▸ DIRECTIONS FOR THIS TASK
In the answer, each line must appear exactly as in the records, and no picture may appear.

= = = = = = =

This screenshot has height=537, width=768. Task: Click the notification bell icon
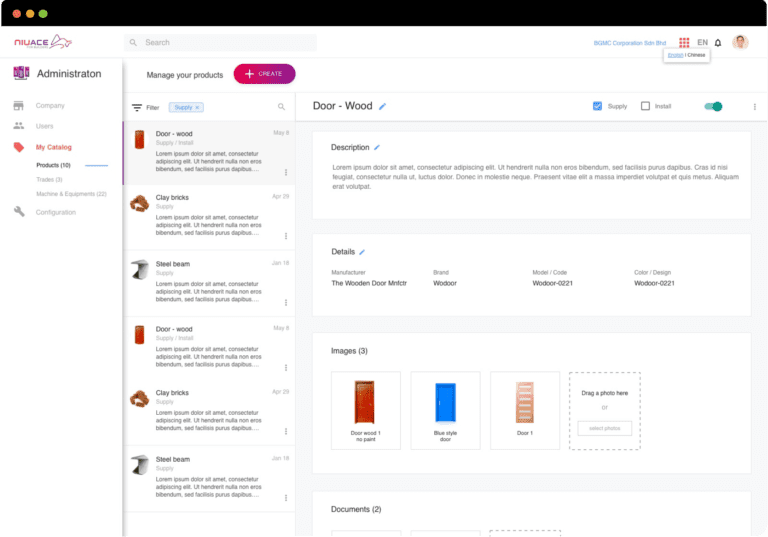pyautogui.click(x=718, y=43)
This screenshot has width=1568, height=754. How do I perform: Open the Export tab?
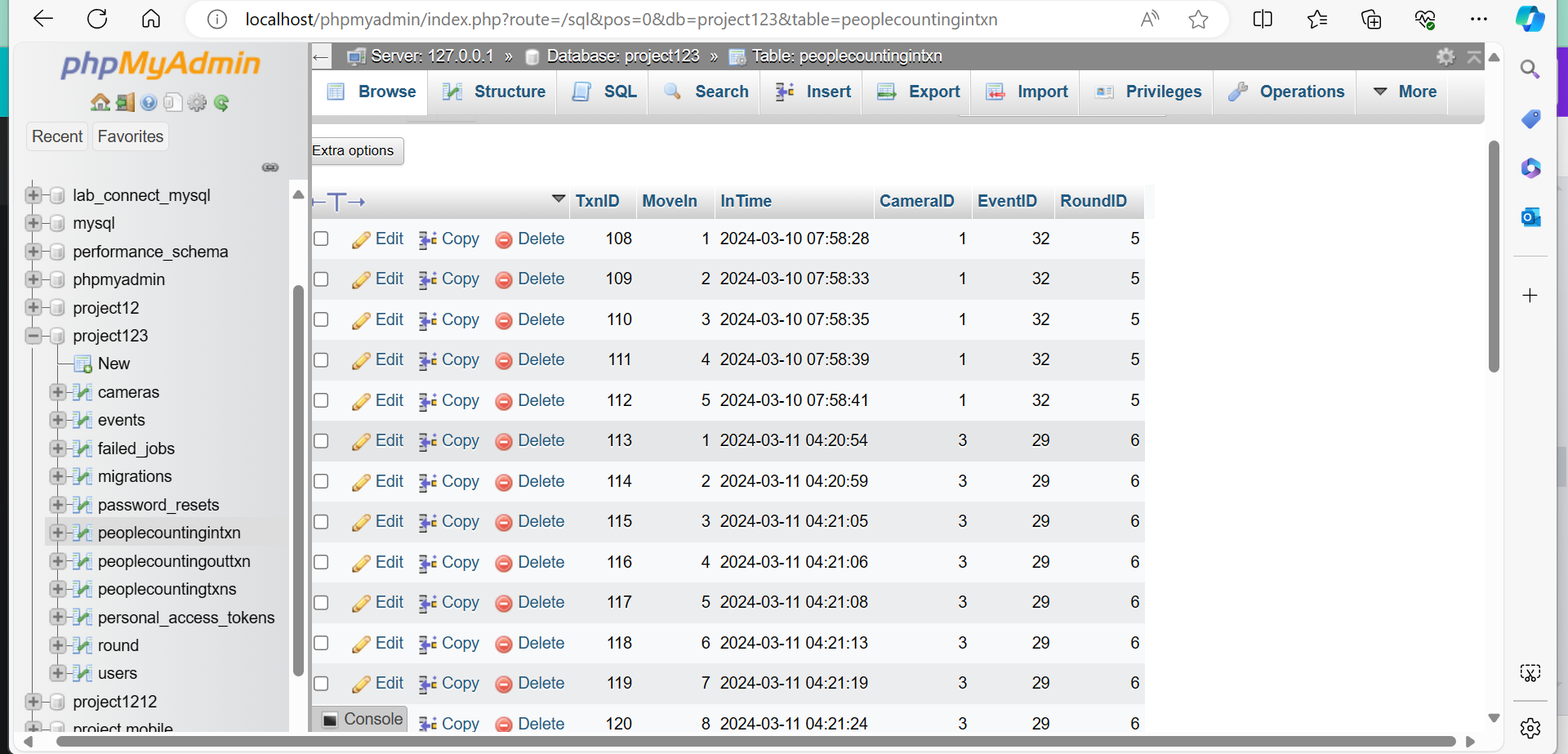tap(919, 91)
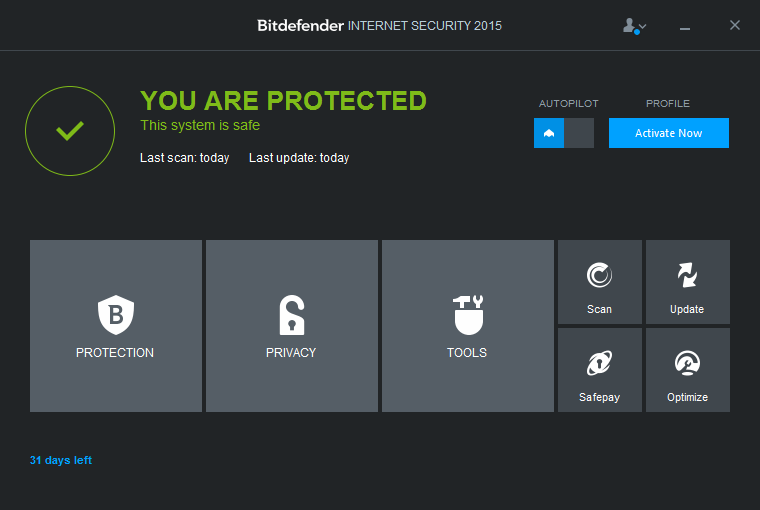Click the Protection shield icon
The height and width of the screenshot is (510, 760).
pyautogui.click(x=115, y=315)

= = = = = = =

▸ SOLVED EXERCISE
This screenshot has height=537, width=768. Task: Click the notification bell icon
pyautogui.click(x=718, y=43)
This screenshot has width=1568, height=754. How do I perform: Open the Export tab?
tap(919, 91)
Click the Protection shield icon
The height and width of the screenshot is (510, 760).
pyautogui.click(x=115, y=315)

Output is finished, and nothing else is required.